Courtesy of Nimble Storage

 

Reads, are done first from the NVRAM which is a nice add!.  Many times data that is just written is often read right away so having NVRAM able to be read from is a fast way to handle reads.  NVRAM can’t store a lot of data however so reads immediately are done based off the data in the SSDs.  On the first cache miss, data is copied up from the spinning disks to the SSDs again, along with a prefetch of surrounding relevant blocks to accelerate subsequent application read requests.

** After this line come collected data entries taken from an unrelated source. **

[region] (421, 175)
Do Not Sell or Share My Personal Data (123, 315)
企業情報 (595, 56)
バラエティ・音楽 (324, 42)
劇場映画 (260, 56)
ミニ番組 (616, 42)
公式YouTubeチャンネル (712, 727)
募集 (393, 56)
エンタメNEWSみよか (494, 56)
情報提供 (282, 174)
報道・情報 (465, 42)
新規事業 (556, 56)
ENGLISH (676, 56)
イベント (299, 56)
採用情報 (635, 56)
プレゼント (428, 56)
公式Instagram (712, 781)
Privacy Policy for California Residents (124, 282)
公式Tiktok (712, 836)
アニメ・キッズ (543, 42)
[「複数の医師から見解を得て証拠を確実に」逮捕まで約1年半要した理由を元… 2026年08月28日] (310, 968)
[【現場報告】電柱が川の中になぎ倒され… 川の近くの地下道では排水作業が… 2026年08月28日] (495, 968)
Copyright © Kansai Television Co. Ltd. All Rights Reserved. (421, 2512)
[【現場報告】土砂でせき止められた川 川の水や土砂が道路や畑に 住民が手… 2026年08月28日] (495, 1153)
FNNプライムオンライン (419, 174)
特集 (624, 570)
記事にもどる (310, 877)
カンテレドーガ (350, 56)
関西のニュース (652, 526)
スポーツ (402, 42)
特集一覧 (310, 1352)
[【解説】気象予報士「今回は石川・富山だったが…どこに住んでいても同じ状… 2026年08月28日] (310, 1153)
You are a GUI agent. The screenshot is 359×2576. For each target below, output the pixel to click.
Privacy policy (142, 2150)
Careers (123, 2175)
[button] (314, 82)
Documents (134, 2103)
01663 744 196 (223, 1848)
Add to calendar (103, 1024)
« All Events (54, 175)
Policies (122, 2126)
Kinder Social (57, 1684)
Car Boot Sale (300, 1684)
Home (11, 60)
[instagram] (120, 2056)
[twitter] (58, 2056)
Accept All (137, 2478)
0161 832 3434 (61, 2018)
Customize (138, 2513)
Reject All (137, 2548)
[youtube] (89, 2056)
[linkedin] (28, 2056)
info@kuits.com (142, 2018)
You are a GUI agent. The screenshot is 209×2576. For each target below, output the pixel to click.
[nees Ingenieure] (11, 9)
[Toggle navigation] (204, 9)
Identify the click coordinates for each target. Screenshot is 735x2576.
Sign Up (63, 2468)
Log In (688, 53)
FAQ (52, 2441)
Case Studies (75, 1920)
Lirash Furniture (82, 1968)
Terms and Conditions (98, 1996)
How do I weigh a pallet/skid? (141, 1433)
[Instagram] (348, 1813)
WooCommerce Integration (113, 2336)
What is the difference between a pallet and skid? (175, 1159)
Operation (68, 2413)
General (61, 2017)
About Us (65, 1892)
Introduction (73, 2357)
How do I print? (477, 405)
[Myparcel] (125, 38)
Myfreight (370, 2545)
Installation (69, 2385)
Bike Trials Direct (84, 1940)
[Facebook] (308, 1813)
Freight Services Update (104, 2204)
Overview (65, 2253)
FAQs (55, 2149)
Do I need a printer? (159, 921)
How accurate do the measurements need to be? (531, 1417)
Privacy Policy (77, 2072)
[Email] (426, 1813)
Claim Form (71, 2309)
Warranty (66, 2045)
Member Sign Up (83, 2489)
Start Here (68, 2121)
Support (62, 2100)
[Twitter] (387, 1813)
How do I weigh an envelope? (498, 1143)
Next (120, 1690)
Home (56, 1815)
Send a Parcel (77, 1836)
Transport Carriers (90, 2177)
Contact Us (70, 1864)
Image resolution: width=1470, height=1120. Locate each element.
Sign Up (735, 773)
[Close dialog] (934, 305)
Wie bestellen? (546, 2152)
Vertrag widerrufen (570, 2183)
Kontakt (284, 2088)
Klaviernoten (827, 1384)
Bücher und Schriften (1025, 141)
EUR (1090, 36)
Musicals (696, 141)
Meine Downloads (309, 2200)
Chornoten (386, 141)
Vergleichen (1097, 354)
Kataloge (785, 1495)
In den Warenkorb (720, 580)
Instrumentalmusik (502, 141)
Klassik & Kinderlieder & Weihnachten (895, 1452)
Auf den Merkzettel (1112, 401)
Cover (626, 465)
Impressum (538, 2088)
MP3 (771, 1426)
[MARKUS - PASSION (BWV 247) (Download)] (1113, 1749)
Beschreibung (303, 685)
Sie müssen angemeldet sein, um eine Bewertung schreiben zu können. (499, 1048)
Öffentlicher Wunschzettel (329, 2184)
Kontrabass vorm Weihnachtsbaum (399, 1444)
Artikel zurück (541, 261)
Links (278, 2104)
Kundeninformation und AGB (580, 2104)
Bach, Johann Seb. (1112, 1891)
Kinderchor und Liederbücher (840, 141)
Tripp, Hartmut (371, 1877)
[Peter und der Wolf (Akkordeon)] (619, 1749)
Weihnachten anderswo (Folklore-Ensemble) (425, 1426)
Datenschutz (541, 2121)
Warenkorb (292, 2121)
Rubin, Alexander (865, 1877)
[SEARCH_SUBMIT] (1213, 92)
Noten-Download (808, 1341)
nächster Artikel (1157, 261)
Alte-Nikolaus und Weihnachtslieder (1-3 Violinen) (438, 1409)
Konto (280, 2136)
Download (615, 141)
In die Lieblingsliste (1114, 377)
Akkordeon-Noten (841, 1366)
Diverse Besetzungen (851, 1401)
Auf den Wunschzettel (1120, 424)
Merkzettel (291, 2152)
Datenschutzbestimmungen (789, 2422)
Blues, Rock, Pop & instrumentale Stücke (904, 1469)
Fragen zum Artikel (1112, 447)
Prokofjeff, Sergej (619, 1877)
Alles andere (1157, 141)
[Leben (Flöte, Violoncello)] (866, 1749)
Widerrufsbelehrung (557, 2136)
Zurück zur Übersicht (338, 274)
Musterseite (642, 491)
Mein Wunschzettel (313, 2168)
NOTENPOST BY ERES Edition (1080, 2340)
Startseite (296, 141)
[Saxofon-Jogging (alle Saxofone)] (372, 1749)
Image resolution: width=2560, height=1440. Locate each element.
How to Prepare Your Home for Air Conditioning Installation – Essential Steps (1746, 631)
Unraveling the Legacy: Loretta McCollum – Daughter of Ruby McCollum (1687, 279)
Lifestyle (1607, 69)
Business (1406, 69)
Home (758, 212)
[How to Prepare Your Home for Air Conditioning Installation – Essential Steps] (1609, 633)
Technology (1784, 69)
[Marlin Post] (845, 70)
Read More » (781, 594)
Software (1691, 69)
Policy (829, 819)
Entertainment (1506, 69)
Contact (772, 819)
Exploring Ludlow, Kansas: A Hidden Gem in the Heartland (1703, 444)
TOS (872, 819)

Because CASL is built around SSDs, all writes are done in a full read/delete page, eliminating any write amplification. Since SSDs are just a cache, there is no need to waste any of them for hot-spares or RAID, offering a much higher usable capacity and lower $/GB. This also allows Nimble to use MLC drives whereas most systems are still bound to higher cost eMLC or SLC technology.

Garbage Collection

When I first heard of the CASL filesystem and how writes are done, I didn’t think that the writes to spinning disks were that much different from the Netapp Write Anywhere File Layout (WAFL) but digging into the garbage collection, the difference becomes clearer.

WAFL opportunistically tries to dump NVRAM to disk in the available open blocks similarly to CASL.  The problem becomes when blocks are modified in WAFL, the blocks become very fragmented like swiss cheese.  CASL has the same challenge but during Garbage Collection, these blocks are pulled back into NVRAM and re-written sequentially which keeps the system running nice and smooth.

Unlike WAFL, CASL is built as a fully Log Structured Filesystem (LFS). In other words, every time data is written down to disk, it’s done so in an optimally sized sequential stripe offering great write performance (thousands of IOPS from 7.2K drives) but also the ability to maintain performance over time as the system is filled up by intelligently leveraging the low-priority but always-on Garbage Collection engine.